On Tuesday, the Wikileaks Twitter account accused Kerry of using his position as head of the State Department to demand that the leftist South American government disconnect Assange’s internet access. Assange has lived in the Ecuadorian embassy in London for the past four years. If true, Kerry’s authority to make such a request would be dubious, as the hacked emails in question are not government correspondence, but private emails by partisan political campaign officials.

According to Wikileaks, Kerry met with “Ecuador” – potentially President Rafael Correa – in September and requested they shut down Assange’s operation out of their embassy.

The New York Times reports that the government of Ecuador replied to inquiries regarding the accusation with “a polite reference to the mission’s website and to a brief statement.”

“In view of recent speculations, the government of Ecuador reaffirms the validity of the asylum granted four years ago to Julian Assange,” the statement to the Times said. “We also ratify that the protection given by the Ecuadorean state will continue while the circumstances that led to the granting of asylum remain.”

The Times notes that Correa has stated publicly that, if he were able to vote in the 2016 presidential election, he would choose Hillary Clinton.

Update: The State Department has denied this allegation.

Wikileaks announced on Monday that Assange had lost his internet access, but has since published two more email dumps from Podesta’s account.

Kerry was in Cartagena, Colombia on September 26 to attend the symbolic signing of a peace deal between that nation’s government and the Revolutionary Armed Forces of Colombia (FARC), a terrorist group. As a leftist ideologically aligned with the FARC, Correa was also in town to celebrate the deal, concocted the terrorists’ safe haven in Havana, Cuba.

The terrorist “peace” deal would have seen the FARC use its cocaine-trafficking funds to establish a political party, and would have allowed most of its members to avoid prison time. As per the Colombian constitution, such a deal required a national vote to pass. Colombians rejected the peace deal, leaving the status of the FARC in limbo but preventing the terror group from establishing a Hezbollah-like political contingency in the Colombian Congress.

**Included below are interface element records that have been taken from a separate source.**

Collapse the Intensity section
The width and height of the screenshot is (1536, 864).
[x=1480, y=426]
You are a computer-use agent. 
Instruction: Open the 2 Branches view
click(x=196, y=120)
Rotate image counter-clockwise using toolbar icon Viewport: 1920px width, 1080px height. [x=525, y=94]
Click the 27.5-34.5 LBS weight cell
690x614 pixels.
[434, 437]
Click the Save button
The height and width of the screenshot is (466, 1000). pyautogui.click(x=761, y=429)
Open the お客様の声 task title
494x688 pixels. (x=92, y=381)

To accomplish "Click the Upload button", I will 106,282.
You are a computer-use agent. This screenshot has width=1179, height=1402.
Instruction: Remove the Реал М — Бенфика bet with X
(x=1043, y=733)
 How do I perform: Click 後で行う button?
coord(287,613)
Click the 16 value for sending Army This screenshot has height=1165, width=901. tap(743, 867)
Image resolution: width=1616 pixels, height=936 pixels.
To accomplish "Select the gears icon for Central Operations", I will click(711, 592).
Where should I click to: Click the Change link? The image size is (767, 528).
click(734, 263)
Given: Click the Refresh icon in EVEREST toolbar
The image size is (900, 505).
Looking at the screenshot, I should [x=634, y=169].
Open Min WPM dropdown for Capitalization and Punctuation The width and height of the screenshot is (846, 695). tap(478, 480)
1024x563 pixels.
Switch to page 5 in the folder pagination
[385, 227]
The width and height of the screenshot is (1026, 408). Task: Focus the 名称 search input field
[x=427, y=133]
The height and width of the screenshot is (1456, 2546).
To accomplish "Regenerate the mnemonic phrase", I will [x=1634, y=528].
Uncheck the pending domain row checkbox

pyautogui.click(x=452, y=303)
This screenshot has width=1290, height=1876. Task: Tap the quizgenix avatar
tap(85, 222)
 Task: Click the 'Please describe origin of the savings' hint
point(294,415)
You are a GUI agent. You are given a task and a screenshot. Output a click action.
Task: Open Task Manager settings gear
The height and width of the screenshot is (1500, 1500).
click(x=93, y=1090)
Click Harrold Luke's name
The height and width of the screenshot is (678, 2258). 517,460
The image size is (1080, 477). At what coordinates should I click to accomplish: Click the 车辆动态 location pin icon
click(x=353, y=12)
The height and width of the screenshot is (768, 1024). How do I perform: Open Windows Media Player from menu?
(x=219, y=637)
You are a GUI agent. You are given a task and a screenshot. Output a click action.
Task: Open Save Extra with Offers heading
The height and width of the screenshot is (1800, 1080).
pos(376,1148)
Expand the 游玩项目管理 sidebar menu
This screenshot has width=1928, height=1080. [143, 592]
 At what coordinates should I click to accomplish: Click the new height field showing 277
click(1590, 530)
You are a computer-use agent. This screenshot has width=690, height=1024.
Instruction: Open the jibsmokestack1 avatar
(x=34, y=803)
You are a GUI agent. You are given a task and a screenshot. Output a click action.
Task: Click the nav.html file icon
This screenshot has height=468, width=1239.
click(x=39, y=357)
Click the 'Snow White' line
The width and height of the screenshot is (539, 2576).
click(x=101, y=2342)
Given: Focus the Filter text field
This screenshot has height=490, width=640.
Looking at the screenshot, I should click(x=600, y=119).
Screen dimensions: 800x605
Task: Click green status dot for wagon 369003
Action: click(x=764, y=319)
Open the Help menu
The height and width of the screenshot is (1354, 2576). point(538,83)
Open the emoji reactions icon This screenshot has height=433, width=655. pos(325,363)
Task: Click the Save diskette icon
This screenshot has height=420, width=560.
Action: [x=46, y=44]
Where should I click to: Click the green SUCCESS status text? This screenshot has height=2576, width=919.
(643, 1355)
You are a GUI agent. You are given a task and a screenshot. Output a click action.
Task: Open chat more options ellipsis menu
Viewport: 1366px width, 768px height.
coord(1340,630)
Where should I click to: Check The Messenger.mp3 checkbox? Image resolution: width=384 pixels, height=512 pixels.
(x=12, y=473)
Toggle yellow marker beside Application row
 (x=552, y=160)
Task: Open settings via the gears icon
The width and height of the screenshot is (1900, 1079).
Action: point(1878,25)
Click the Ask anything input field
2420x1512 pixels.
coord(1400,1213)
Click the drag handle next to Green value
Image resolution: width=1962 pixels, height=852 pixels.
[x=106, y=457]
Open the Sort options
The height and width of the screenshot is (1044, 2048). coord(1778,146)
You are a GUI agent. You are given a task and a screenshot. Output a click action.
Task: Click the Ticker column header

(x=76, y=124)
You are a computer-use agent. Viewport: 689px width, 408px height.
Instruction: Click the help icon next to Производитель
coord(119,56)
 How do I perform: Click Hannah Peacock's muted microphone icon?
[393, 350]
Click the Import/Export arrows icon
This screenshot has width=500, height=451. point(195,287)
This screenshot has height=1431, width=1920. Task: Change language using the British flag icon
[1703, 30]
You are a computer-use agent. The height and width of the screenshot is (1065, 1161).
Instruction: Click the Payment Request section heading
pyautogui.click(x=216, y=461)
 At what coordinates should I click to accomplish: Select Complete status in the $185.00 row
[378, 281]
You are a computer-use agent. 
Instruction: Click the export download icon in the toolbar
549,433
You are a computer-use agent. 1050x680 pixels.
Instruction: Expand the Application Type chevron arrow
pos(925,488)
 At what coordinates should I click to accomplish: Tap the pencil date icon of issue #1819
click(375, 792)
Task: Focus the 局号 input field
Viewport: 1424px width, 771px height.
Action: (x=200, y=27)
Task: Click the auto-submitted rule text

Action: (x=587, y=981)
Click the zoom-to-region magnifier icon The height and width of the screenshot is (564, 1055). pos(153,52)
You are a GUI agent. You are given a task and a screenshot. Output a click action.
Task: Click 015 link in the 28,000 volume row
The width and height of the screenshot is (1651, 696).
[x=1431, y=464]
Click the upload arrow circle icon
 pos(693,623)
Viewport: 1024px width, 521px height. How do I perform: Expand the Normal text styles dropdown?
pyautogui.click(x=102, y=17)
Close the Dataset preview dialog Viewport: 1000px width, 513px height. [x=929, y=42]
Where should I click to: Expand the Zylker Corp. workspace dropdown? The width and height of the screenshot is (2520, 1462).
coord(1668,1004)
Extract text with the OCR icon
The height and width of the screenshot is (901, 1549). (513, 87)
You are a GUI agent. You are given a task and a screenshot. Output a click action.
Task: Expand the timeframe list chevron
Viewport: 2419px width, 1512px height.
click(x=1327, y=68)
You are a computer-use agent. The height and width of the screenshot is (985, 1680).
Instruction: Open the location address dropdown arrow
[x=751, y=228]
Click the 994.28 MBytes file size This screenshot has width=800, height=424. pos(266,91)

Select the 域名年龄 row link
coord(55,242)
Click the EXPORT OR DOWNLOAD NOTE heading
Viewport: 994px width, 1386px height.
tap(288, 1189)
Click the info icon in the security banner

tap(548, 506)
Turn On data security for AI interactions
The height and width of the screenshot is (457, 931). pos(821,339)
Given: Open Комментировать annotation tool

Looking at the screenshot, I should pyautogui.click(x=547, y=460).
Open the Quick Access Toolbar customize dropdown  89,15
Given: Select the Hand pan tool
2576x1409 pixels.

In Cartagena, Kerry told reporters that the United States would consider removing the FARC from the State Department’s list of Foreign Terrorist Organizations if the deal passed. The FARC conflict has killed an estimated 200,000 people, with another 100,000 missing.

In addition to allegedly discussing Wikileaks with Correa, Kerry met with another authoritarian leftist during his visit: Venezuela’s Nicolás Maduro, whose government described the Kerry meeting as “respectful.”

Julian Assange has been living in the Ecuadorian embassy since 2012, after being accused of sexual crimes in Sweden, including forcing himself on multiple women and refusing their demands to use protection. Assange will be extradited to Sweden if he steps outside of the embassy, which is legally considered Ecuadorian, and not British, soil.